Analytical LC-MS (ACQUITY UPLC H-Class Core System)

A UPLC system (ACQUITY UPLC PDA Detector) manufactured by Waters and equipped with a mass QDa Detector manufactured by Waters were used. A Waters ACQUITY UPLC ^® BEH C18 (1.7 ㎛, 2.1 × 50 mm) column was used, and the column temperature was 30 °C.

Mobile phase A used water containing 0.1% formic acid, and mobile phase B used acetonitrile containing 0.1% formic acid.

Gradient condition (10-100% B for 3 minutes, moving speed = 0.6 ml/min)

Preparative HPLC System for purification (Preparative-Liquid chromatography UV spectrometry)

An ACCQPrep HP150 instrument from Teledyne was used. An XTERRA ^® Prep RP18 OBD ^TM (10 μm, 30 Х 300 mm) column from Waters was used, and the column temperature was set to room temperature.

Gradient condition (10-100% B for 120 min, moving speed = 42 ml/min)

Medium pressure liquid chromatography (MPLC) for purification

Medium-pressure liquid chromatography was performed using a CombiFlash Rf +UV from Teledyne ISCO.

NMR interpretation

NMR analysis was performed using a Bruker NMR AVANCE NEO 400 MHz, and data were expressed in ppm (parts per million(δ)).

The commercially available reagents used were used without further purification. In the present invention, room temperature or ambient temperature refers to a temperature of about 5 to 40°C, for example, 10 to 30°C, and for another example, 20 to 27°C, and is not strictly limited to the above range. Concentration under reduced pressure or solvent distillation was performed using a rotary evaporator.

제조예 1 내지 제조예 7: 본 발명의 중간체 화합물의 제조Manufacturing Examples 1 to 7: Manufacturing of intermediate compounds of the present invention

<제조예 1> 3-(2-플루오로-2-메틸프로필)-3,9-다이아자스피로[5.5]운데칸의 제조<Manufacturing Example 1> Manufacturing of 3-(2-fluoro-2-methylpropyl)-3,9-diazaspiro[5.5]undecane

[Reaction Formula 1]

[Step 1] terttert - Preparation of butyl 9-(1-methoxy-2-methyl-1-oxopropan-2-yl)-3,9-diazaspiro[5.5]undecane-3-carboxylate

tert -Butyl 3,9-diazaspiro[5.5]undecane-3-carboxylate (1.0 equiv) was dissolved in dimethylformamide (0.39 M), potassium carbonate (2.0 equiv) and methyl 2-bromo-2-methylpropanoate (1.4 equiv) were added, and the mixture was stirred at 100 ℃ for 12 hours.

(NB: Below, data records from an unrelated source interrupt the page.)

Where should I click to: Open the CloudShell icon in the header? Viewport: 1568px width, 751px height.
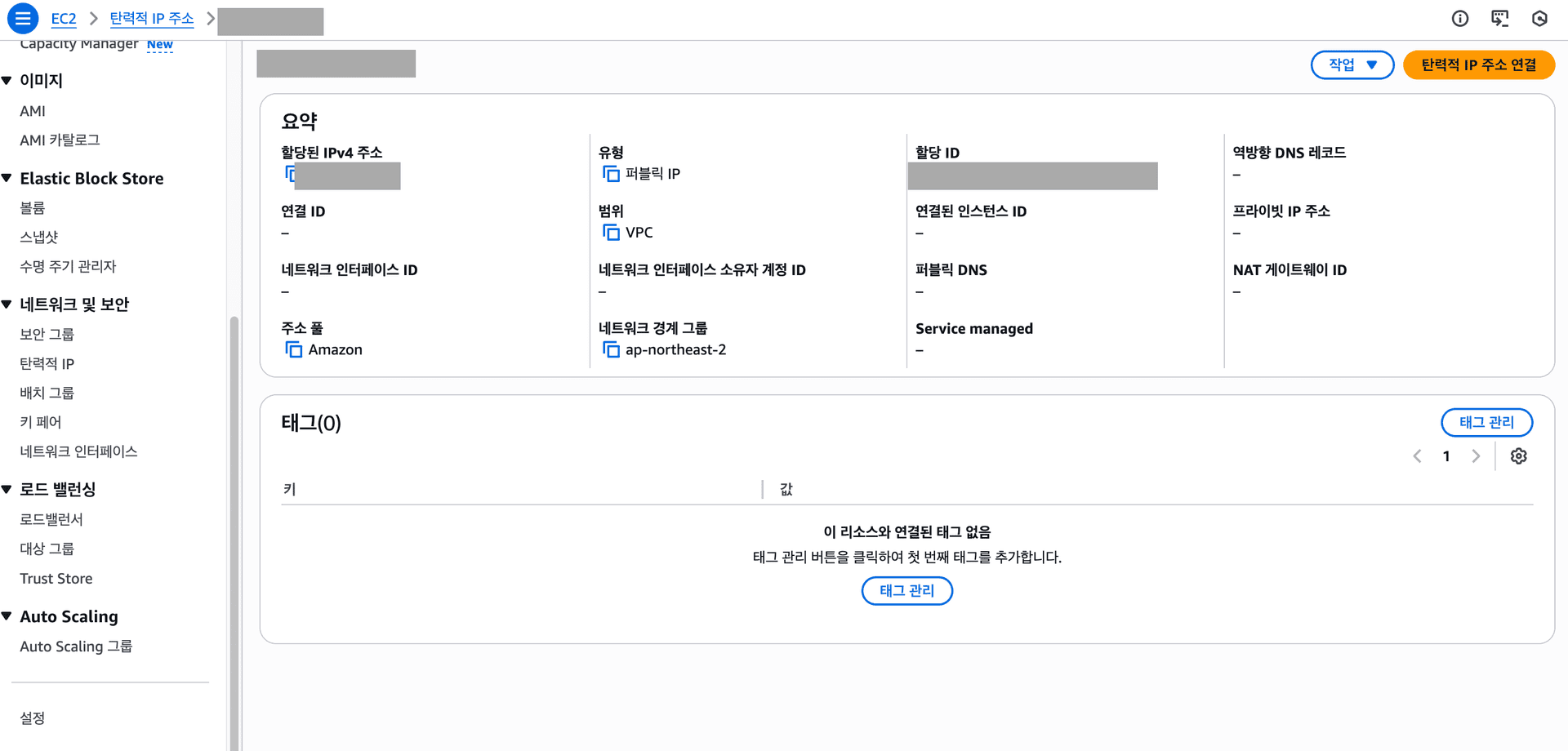click(x=1500, y=18)
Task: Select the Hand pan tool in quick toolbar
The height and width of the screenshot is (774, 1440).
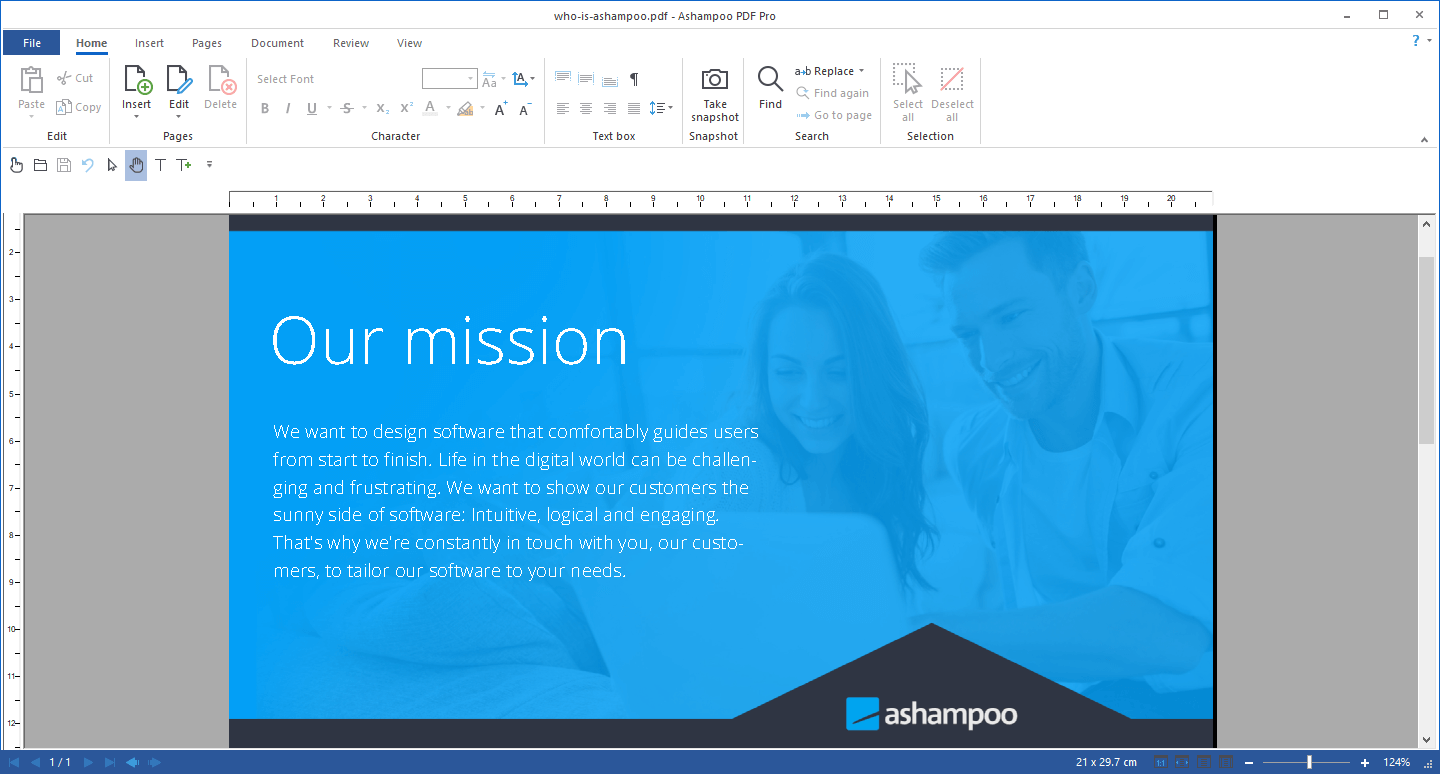Action: [135, 165]
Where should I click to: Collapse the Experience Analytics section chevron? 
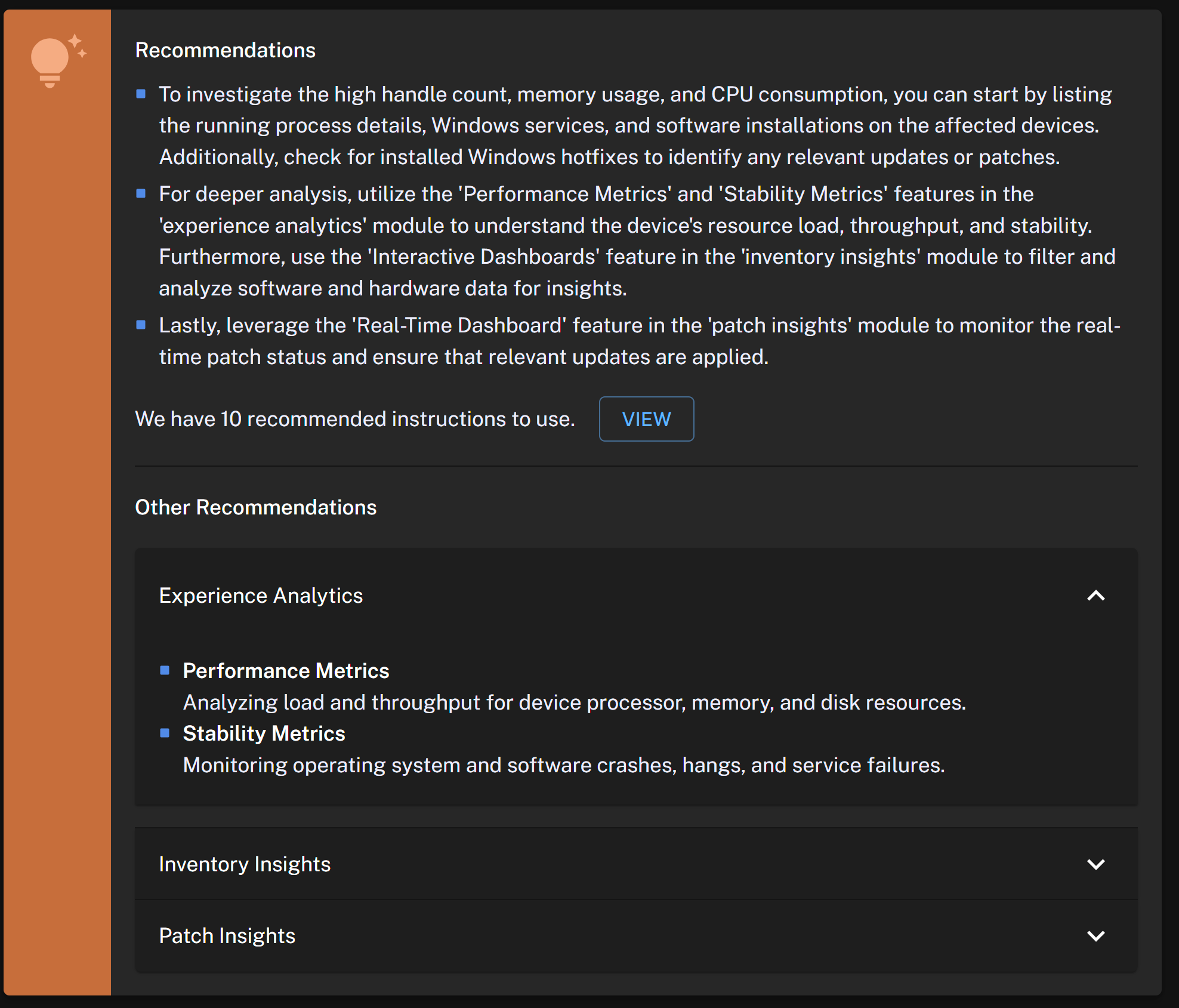coord(1095,596)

After confirming the completion of the reaction by TLC, the reaction mixture was filtered and concentrated, and the concentrated mixture was purified by MPLC (ether:ethyl acetate) to obtain the target compound as a yellow liquid (yield: 58%).

¹ H NMR (400 MHz, CDCl ₃ ) δ 3.71 (s, 3H), 3.40-3.32 (m, 4H), 2.59-2.45 (m, 4H), 1.56-1.50 (m, 4H), 1.45 (s, 9H) ), 1.43-1.37 (m, 4H), 1.31 (s, 6H).

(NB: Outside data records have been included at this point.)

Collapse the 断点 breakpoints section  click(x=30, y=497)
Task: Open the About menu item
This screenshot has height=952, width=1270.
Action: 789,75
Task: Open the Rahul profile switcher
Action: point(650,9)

[Step 2] terttert - Preparation of butyl 9-(1-hydroxy-2-methylpropan-2-yl)-3,9-diazaspiro[5.5]undecane-3-carboxylate

In Step 1, tert -butyl 9-(1-methoxy-2-methyl-1-oxopropan-2-yl)-3,9-diazaspiro[5.5]undecane-3-carboxylate (1.0 eq) obtained was dissolved in tetrahydrofuran (0.25 M), and lithium aluminum hydride (2.5 M, 2.0 eq) dissolved in tetrahydrofuran under nitrogen was added at -40 °C, and the mixture was stirred for 2 h. After confirming the completion of the reaction by TLC, water was added to the reaction mixture, and the mixture was stirred at -40 °C for 30 min, 15% sodium hydroxide aqueous solution was added, and the mixture was stirred at -40 °C for 30 min, and then water was added to the reaction mixture, and the mixture was stirred at -40 °C for 30 min. The organic matter was extracted with ethyl acetate, sodium sulfate was added to the collected organic layer to remove the remaining water, and the organic layer obtained by filtration was concentrated under reduced pressure. The target compound obtained as a white solid was used in the next reaction without further purification (yield: 97%).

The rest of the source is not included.